If there’s one thing you won’t fall short of on the Italian Riviera, it’s rugged coastline and romantic little towns, but the five villages of Cinque Terre are perhaps the most iconic. The once isolated villages are a favourite amongst tourist but have somehow maintained a feeling of remote authenticity.
Nestled amongst the rugged Ligurian cliffs, Riomaggiore- the largest of the 5 Villages that make up the Cinque Terre- is easily one of my favourite spots in Liguria. The peeling pastel houses line the steep ravine that leads to a tiny harbour; terraced vineyards fill the hills above; rocky, forested cliffs slope into the Mediterranean sea - this little town is the definition of picture perfect!
We happened to visit around mid April- and I wouldn’t recommend any other time to visit (except perhaps end September). There’s significantly fewer tourist than the summer months and the weather is just right - sunny, blue skies but cool enough to enjoy being out and doing a little trekking (the hiking trails are fantastic). Ofcourse, the water around this time is wild, freezing and full of jellyfish, but in all honesty if you’re looking for calm waters and a white sand beach, you won’t find it here. To tap into the essence of the place, brace yourself for a lot of walking.

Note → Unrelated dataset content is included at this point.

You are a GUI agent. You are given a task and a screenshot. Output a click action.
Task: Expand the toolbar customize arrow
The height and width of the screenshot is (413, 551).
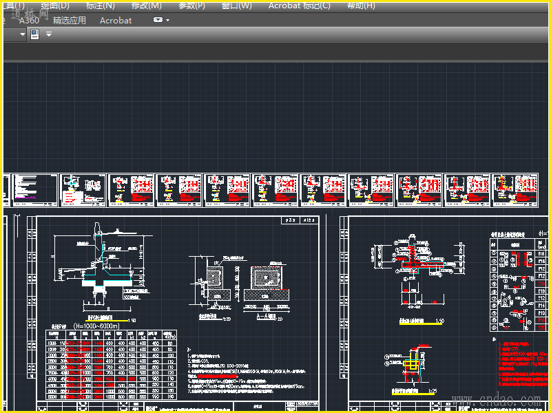tap(49, 34)
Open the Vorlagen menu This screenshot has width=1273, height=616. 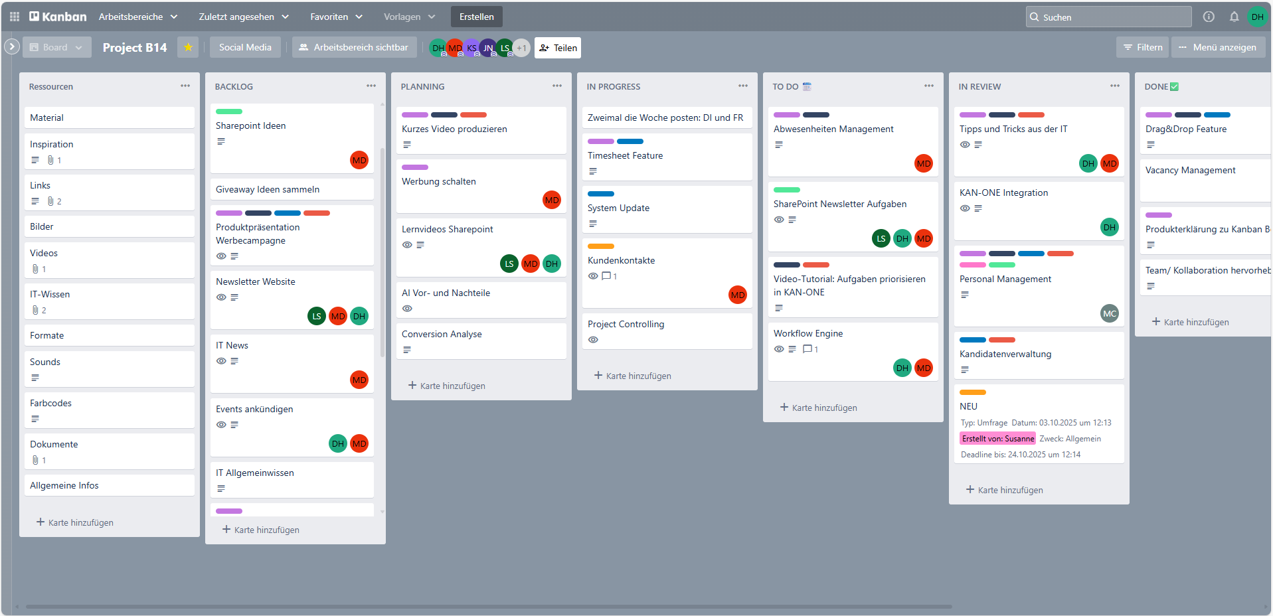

There are an obscene number of stairs here, and getting from point A to B requires going up and down several flights of large, rocky stairs. We started our morning at the harbour with a quintessential Italian breakfast - coffee and gelato. It’s a beautiful little spot and after several ‘5 more minutes! One more picture! ’ we proceeded to doing a little exploring on the narrow path along the cliff before stumbling upon a little pebble beach - the perfect picnic spot.
We spent the rest of the afternoon wandering about town, it had cooled off enough to get into some serious walking. The neighbouring village of Manarola is usually accessible via the coastal pathway dubbed Via dell’Amore (Lovers’ Lane), an easy 20 minute stroll, but it happened to be closed at the time, so we did the next best thing, we hiked. Route no 531 connects the two villages and while it isn't a very long trail, it certainly is a steep one and not one for the faint hearted. With stunning views of the coastline and the villages flanked on either side of the mountain we stopped for plenty of pictures (a pretext I often used to catch my breath) and we made it to Manarola’s waterfront promenade right in time to find a spot on the rocks for the sunset.
Access is a bit tricky and with no cars allowed in the villages, the best way to get here is by train or boat. There’s a direct train from Genoa, Pisa and Rome or try the ferry from Portofino or Porto Venere.
Don’t make it a day trip! This is one of those places where it’s all about slowing down and taking it all in. Give yourself 3-4 days.